* _TO BE DONE_:
Please copy the material below from its first line up to and including the line with "The width and height of the screenshot is (1245, 2576).", reproducing every line without change.
━━━━━━━━━━━━━━━━━━━━━━━━━━━━━━
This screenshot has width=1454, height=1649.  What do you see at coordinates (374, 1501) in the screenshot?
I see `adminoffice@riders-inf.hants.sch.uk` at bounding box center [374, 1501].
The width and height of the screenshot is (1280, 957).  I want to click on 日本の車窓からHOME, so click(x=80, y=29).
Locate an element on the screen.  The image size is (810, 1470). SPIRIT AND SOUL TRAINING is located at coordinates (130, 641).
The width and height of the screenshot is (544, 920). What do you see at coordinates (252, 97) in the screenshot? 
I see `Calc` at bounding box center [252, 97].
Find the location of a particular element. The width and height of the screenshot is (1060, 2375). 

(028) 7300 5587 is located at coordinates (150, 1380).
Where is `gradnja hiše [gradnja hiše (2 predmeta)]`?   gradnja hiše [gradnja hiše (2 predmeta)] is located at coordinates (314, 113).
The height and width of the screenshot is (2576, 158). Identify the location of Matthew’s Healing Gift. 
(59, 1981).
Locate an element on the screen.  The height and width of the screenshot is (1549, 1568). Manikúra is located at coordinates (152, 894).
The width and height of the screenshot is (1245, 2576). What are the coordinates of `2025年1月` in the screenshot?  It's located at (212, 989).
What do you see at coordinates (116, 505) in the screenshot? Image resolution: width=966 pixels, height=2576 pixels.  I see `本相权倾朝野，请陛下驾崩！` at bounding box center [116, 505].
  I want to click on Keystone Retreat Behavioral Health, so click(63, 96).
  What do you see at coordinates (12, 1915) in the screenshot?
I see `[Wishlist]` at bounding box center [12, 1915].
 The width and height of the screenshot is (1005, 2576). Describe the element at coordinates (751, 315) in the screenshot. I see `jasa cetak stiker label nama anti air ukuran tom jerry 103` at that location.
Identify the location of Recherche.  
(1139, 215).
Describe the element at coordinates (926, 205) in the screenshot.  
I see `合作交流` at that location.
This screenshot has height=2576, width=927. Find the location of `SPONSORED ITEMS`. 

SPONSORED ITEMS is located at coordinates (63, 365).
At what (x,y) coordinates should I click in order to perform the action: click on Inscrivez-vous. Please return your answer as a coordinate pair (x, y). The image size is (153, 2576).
━━━━━━━━━━━━━━━━━━━━━━━━━━━━━━
* _WRITTEN SOLUTION_:
This screenshot has width=1454, height=1649.  What do you see at coordinates (374, 1501) in the screenshot?
I see `adminoffice@riders-inf.hants.sch.uk` at bounding box center [374, 1501].
The width and height of the screenshot is (1280, 957).  I want to click on 日本の車窓からHOME, so click(x=80, y=29).
Locate an element on the screen.  The image size is (810, 1470). SPIRIT AND SOUL TRAINING is located at coordinates (130, 641).
The width and height of the screenshot is (544, 920). What do you see at coordinates (252, 97) in the screenshot? 
I see `Calc` at bounding box center [252, 97].
Find the location of a particular element. The width and height of the screenshot is (1060, 2375). 

(028) 7300 5587 is located at coordinates (150, 1380).
Where is `gradnja hiše [gradnja hiše (2 predmeta)]`?   gradnja hiše [gradnja hiše (2 predmeta)] is located at coordinates (314, 113).
The height and width of the screenshot is (2576, 158). Identify the location of Matthew’s Healing Gift. 
(59, 1981).
Locate an element on the screen.  The height and width of the screenshot is (1549, 1568). Manikúra is located at coordinates (152, 894).
The width and height of the screenshot is (1245, 2576). What are the coordinates of `2025年1月` in the screenshot?  It's located at (212, 989).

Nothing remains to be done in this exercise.